What those seven original cast members had going for them is that they were such large personalities -- and that there were only seven of them. The audience got to know them. Even when a sketch failed, the audience felt more of a connection with the cast members in that failed sketch, so maybe it didn't seem quite so bad.
The current "SNL" cast has 17 cast members. And that's a problem.
Now, this gets tricky because I would never advocate that anyone on the show lose his or her job. Every single person that lands a job on "SNL" has (most likely) just achieved his or her dream. So I'm absolutely not going to sit here behind a computer screen and scold a new cast member for not having enough airtime this season. Especially because there are 17 (!) cast members. It was hard enough for new featured players to get their work on the air when the show had 12 or more cast members. Now, with 17, it seems almost futile.

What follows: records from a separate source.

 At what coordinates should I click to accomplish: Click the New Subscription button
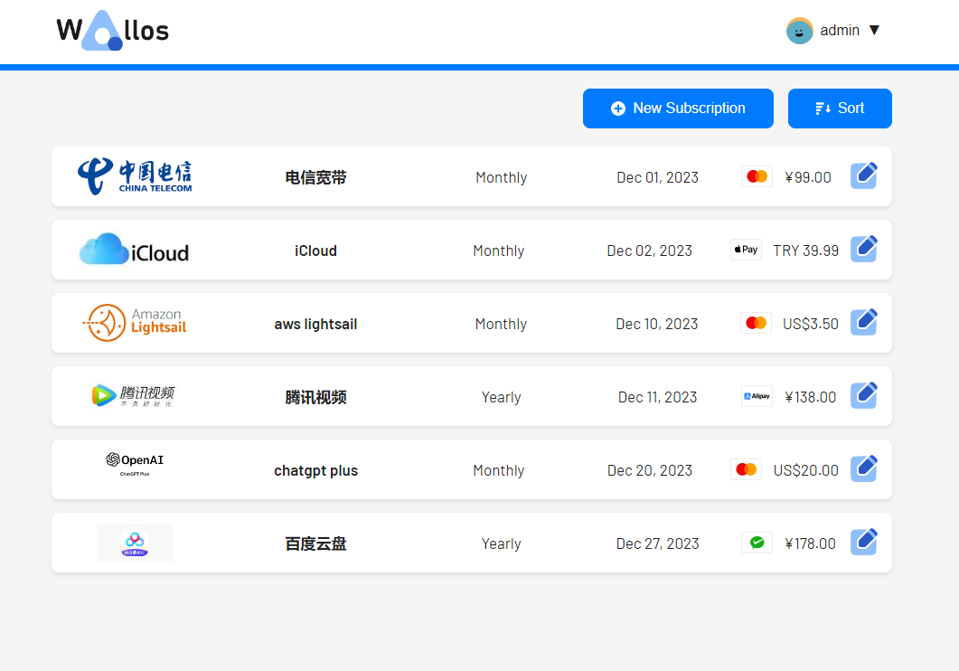click(x=678, y=109)
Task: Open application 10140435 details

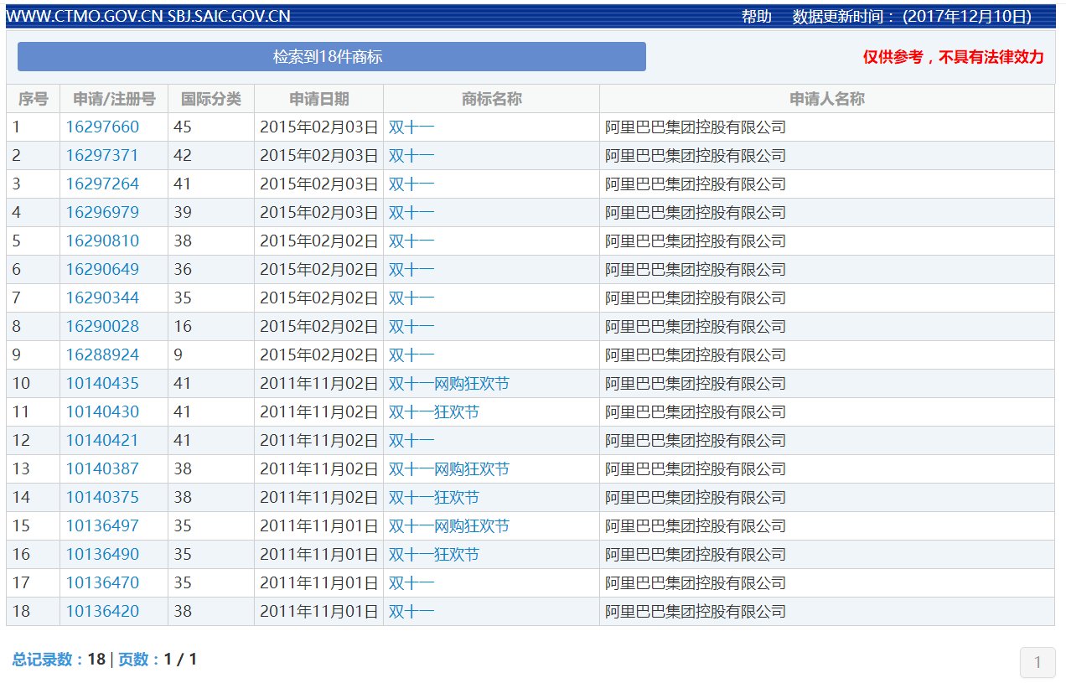Action: click(102, 384)
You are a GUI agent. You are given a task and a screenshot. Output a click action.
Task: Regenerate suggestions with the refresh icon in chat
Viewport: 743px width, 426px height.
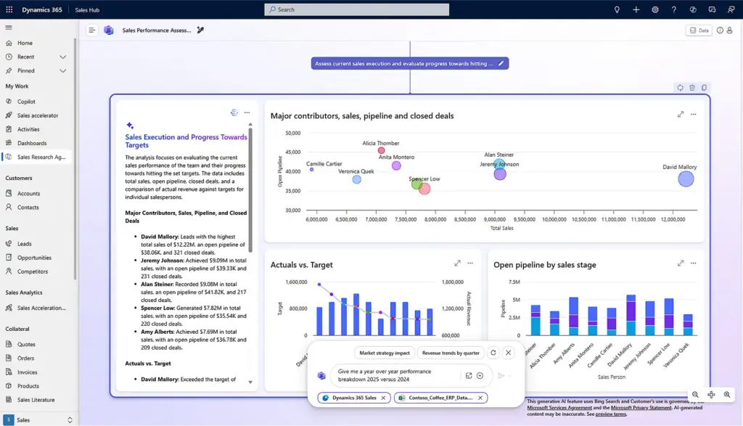[493, 353]
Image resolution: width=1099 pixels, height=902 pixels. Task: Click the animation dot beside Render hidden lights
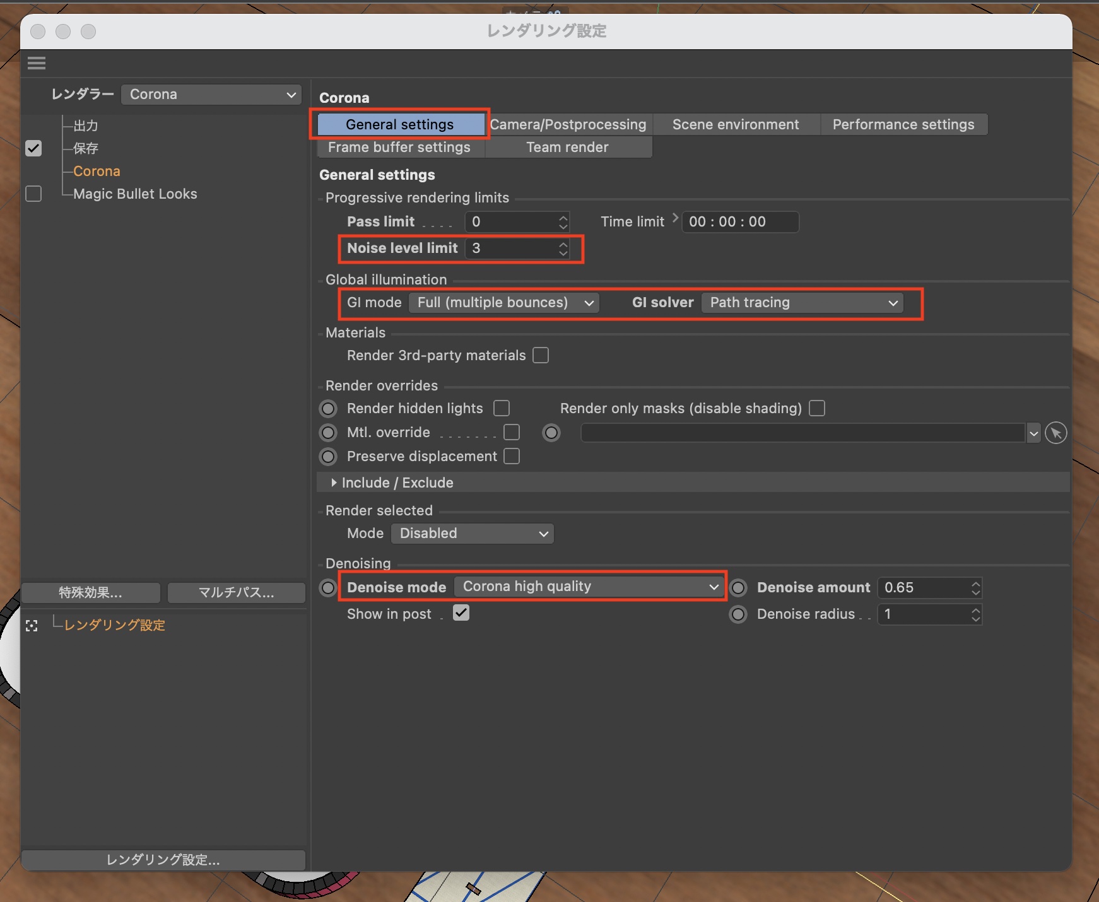click(328, 409)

But! This also means that we are sitting here in March -- 14 full episodes into the season -- and this particular cast has no real group personality. It's almost impossible to get to know these guys because we see them so sporadically. I've covered "SNL" on a weekly basis for four years and I've watched this show my entire life, and I've never felt so unfamiliar with the cast.
When Lorne Michaels was asked about the diversity problem on "SNL" in a recent interview with Lane Brown of New York magazine, he responded, "This past year, having lost Fred [Armisen], Jason Sudeikis, and Bill Hader and knowing I was losing Seth, we were focused on finding guys."
But the problem is that Lorne replaced three "guys" with five "guys," along with Noël Wells and Sasheer Zamata. And it's great that Lorne finally hired an African-American woman, but she's been thrown in with such a large cast, her presence really hasn't been felt -- nor has that of pretty much every other new cast member. Each actor's contribution has been stunted by the bottleneck in front of the camera.
The last time the cast was anywhere near this large was way back in the disastrous 1994-95 season. That cast, too, had 17 members, but never at one time. (The largest the cast got at any point was 15.) That season was crowded, bloated and filled with a strange mix of long-standing members like Mike Myers; top dogs like Adam Sandler and Chris Farley; and new cast members who were already veteran comedians, like Chris Elliot and Michael McKean.
After that season Michaels cleaned house and brought in an almost entirely new cast for the 1995-96 season. Michaels was smart enough then to keep the cast to a modest 11 cast members (later expanding to 14 toward the end). At that size, it gave the audience a chance to get to know the new cast members, and stars like Will Ferrell, Cheri Oteri, Molly Shannon and Darrell Hammond quickly emerged.
In the 2005-06 season, the cast briefly reached 16 cast members when Kristen Wiig joined mid-season, but by the next season the cast was cut down to 11 again.
I've heard rumblings that some current cast members are frustrated at their lack of airtime. And that's understandable: This might be the most difficult season in the show's history in which to make a name for yourself. Instead of going with the "let's give this cast room to breathe" strategy of '95-96, It's almost as if Michaels went with a strategy of "let's throw a bunch of them against the wall and something will stick."
The problem is the wall is too small and nothing is sticking.
The frustrations are likely not limited to the cast; the audience is also frustrated, because we like getting to know the cast members. And I don't know what the short-term solution is. It's not like there's a large swath of veteran cast members who are going to leave the show soon. This cast is filled with young talent, but not enough airtime to accommodate all of it. Sure, everyone seems to have featured in a highlight or two -- most notably Beck Bennett and Kyle Mooney -- but the show is too crowded now to gather any momentum ... and that's a shame for them and a shame for us.